TEXTO DE APOIO
━━━

Rebeldes liderados pelo grupo radical islâmico HTS avançaram nesta quinta (5) sobre a estratégica cidade síria de Hama, bastião da ditadura de Bashar al-Assad cuja eventual queda pode colocar em risco linhas defensivas vitais para Damasco e seus aliados russos e iranianos.
Segundo o comando do grupo, cuja sigla árabe significa Organização para a Libertação do Levante, em referência ao nome histórico da região que vai da Síria ao Líbano e Israel/Palestina, seus soldados já combatem dentro da cidade.
A defesa de Hama virou prioridade para Assad depois que a surpreendente ofensiva rebelde tomou em poucos dias na semana passada Aleppo, a segunda maior cidade síria, que fica 136 km a noroeste pela estratégica rodovia M5.
Se cair, o caminho fica mais livre para os rebeldes descerem a estrada a sul: em 46 km estão em Homs e, mais 164 km, em Damasco. Por evidente, há diversas fortificações no caminho, mas a facilidade da ofensiva mostra que elas não estão tão bem guarnecidas quanto se esperava.
A imprensa estatal síria confirma os combates, mas nega que eles ocorram dentro de Hama. O Exército de Assad diz que os rebeldes estão sendo expulsos aos poucos para norte, e há relatos de bombardeios russos na região. Não há relatos independentes por ora.
A Rússia de Vladimir Putin, que desde 2015 intervém em favor de Assad na guerra, ficará numa situação bastante complexa se Hama for tomada. Há diversos postos militares russos em torno da região, que fica a meros 100 km da principal base aérea do Kremlin no Oriente Médio, Hmeimim, e a cerca de 115 km do porto de Tartus, operado por Moscou.

━━━

SEÇÃO DE DADOS
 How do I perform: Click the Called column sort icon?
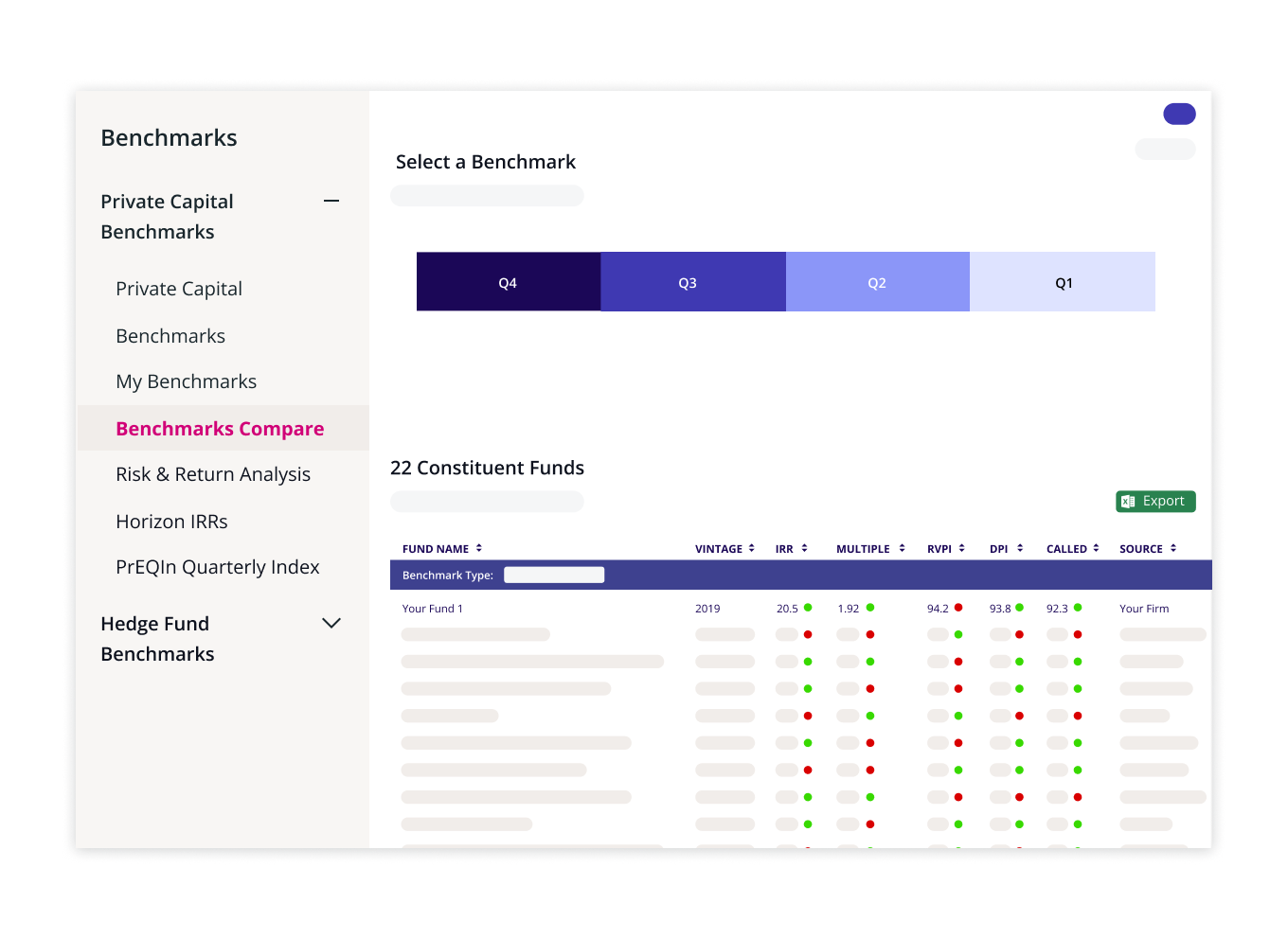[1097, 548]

━━━

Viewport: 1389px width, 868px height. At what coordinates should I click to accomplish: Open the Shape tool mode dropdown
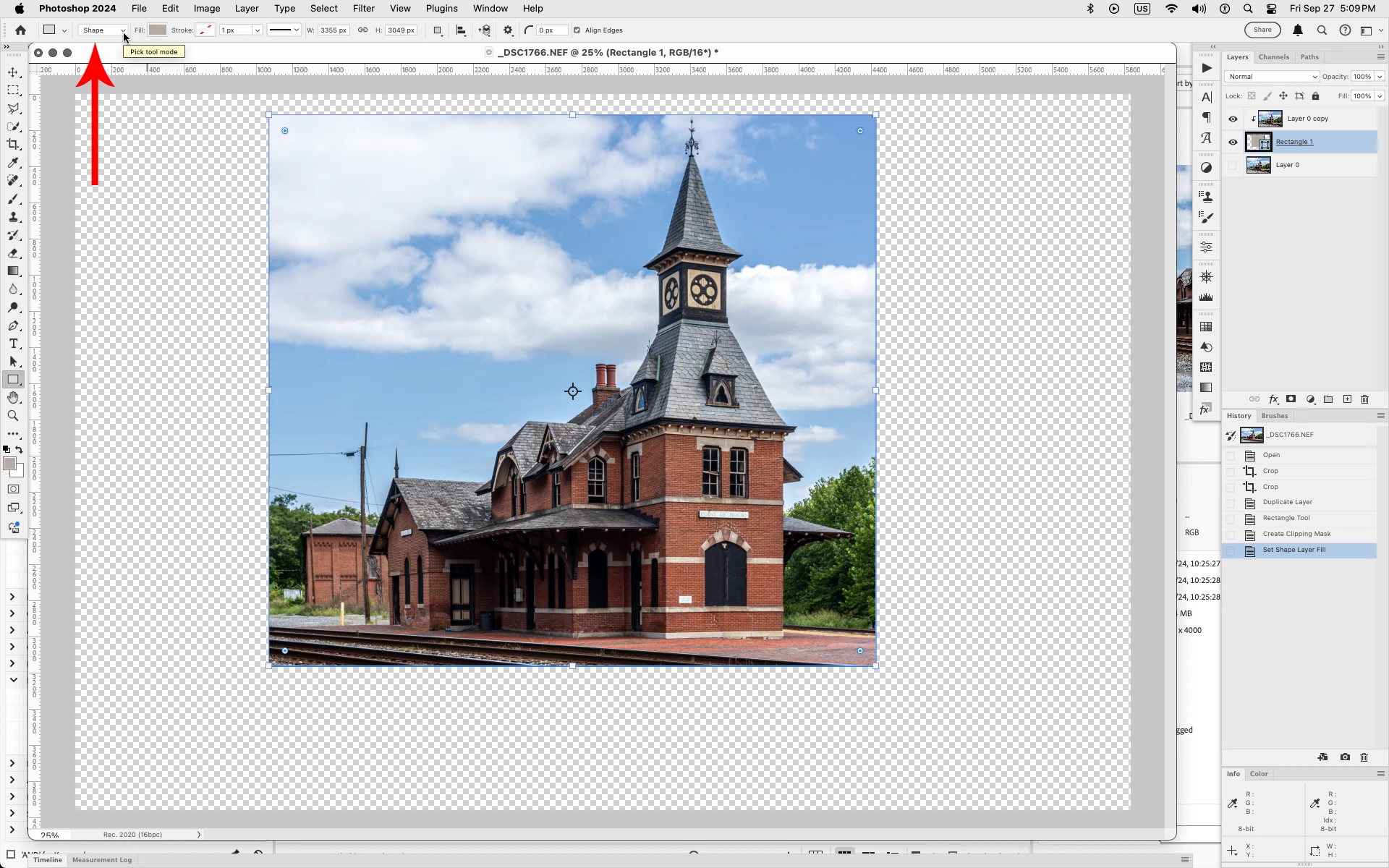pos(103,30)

━━━

EXERCÍCIO PROPOSTO
Responda com base no texto sobre a ofensiva em Hama:
1. O que significa a sigla árabe do grupo HTS?
2. Quantos quilômetros separam Hama de Homs pela estrada ao sul?
3. Desde que ano a Rússia intervém na guerra em favor de Assad?

EXERCÍCIO RESOLVIDO
1. Organização para a Libertação do Levante.
2. 46 km.
3. Desde 2015.